(reflections on RONALD REAGAN AND MARGARET THATCHER: A POLITICAL MARRIAGE by Nicholas Wapshott, and CHURCHILL AND AMERICA by Martin Gilbert.)
A British Prime Minister takes the reins of Parliament in a time of deep crisis and immediately makes contact with the American President. The PM is exhaustingly energetic and unrelenting in pursuing the interests of the United Kingdom and the free world (in that order), prolix, optimistic but impatient, worried about the short term. The President is relaxed, self-confident, and sympathetic to the PM but content to go his own way as US politics and interests demand.

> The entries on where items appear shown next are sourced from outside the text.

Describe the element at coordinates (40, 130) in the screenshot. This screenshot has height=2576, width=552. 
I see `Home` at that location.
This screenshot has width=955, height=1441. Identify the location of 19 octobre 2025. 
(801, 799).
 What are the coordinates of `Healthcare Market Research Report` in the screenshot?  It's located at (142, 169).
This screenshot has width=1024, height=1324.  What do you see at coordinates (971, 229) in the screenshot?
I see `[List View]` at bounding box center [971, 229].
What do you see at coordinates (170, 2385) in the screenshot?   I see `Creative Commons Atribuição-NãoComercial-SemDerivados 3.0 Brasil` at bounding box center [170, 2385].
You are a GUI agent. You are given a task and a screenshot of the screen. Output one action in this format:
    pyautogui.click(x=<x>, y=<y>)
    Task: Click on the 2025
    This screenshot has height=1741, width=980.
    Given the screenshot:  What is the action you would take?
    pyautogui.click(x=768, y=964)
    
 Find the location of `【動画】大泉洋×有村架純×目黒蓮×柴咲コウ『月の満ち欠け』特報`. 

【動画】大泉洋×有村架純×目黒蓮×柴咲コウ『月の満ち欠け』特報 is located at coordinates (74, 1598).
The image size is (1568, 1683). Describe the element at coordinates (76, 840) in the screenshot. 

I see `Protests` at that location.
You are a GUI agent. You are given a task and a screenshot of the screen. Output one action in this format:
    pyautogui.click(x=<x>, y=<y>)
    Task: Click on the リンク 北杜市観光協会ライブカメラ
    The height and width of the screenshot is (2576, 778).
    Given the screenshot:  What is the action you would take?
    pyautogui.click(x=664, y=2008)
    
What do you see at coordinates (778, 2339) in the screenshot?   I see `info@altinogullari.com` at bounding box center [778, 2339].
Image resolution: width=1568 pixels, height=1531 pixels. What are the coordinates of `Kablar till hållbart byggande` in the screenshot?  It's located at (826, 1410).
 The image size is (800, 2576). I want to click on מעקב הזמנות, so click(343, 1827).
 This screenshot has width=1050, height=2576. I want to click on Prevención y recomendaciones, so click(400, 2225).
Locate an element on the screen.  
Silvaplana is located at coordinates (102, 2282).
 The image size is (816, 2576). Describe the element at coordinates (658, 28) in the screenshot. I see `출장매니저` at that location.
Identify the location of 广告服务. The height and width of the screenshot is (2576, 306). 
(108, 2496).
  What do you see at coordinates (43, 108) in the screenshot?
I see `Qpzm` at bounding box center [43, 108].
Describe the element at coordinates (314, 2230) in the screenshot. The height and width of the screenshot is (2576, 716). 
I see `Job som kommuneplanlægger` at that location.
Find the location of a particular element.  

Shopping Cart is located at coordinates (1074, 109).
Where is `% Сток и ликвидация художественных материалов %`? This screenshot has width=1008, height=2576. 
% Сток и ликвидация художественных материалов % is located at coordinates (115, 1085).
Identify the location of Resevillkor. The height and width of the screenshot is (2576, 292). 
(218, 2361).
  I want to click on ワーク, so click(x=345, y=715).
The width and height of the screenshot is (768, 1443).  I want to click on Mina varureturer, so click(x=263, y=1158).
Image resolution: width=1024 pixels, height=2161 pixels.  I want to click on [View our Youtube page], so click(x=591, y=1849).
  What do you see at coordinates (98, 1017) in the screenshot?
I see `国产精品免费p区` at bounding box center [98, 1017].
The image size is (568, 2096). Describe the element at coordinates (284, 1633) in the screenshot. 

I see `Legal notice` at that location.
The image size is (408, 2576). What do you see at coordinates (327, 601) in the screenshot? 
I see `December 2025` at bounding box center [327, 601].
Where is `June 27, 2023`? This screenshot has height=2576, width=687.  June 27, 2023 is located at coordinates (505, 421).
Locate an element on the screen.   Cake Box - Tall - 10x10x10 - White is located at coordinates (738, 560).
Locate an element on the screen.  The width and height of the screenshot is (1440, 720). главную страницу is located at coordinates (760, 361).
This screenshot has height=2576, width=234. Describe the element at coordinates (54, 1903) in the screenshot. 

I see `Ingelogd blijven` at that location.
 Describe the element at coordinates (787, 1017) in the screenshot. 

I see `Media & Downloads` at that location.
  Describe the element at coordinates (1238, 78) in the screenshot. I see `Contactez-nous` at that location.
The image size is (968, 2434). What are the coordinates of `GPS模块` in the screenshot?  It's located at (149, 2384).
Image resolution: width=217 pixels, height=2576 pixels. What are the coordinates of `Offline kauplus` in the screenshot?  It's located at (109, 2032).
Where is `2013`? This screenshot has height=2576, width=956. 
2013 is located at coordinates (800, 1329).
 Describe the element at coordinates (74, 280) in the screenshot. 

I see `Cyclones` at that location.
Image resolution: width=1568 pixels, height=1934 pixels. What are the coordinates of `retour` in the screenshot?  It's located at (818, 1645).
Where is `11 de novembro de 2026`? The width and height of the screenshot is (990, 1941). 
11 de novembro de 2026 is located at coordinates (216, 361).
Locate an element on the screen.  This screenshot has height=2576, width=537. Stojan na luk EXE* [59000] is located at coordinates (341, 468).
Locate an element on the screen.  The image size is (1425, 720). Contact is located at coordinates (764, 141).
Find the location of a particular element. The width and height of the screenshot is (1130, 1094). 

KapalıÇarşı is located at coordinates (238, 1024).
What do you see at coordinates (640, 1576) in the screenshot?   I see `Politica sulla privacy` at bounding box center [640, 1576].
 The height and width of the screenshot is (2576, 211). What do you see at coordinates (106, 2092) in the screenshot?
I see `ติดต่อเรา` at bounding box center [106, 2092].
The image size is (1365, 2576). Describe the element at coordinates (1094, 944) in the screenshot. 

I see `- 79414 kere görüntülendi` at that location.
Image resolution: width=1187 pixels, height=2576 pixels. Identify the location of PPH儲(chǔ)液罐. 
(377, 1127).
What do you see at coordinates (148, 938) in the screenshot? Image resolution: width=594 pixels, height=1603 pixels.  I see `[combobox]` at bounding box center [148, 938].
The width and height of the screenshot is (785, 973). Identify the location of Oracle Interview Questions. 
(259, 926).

That was pretty much my pre-conceived notion of what I would find in two recent books about US - UK relations focused on Roosevelt - Churchill and Reagan - Thatcher, and these two books confirmed what I'd expected. Each fills in with details that are sometimes endearing, as world-shaping decisions worked through personal relationships. In both books, there are stretches when the British PM is dismayed and hurt to find the President cavalierly disregarding urgent personal requests, and the PMs both flatter the Presidents and cajole them to get what they want.
Gilbert's book starts with Churchill's American mother's background, and carries through every childhood essay and every visit to the states, before it hits those two years when the UK was standing up alone against the Axis. Wapshott's book lays groundwork for the eight years when Reagan and Thatcher worked together by giving us parallel biographies of Reagan and Thatcher, highlighting the sources of their strong convictions that freedom and markets are the only hope for humankind.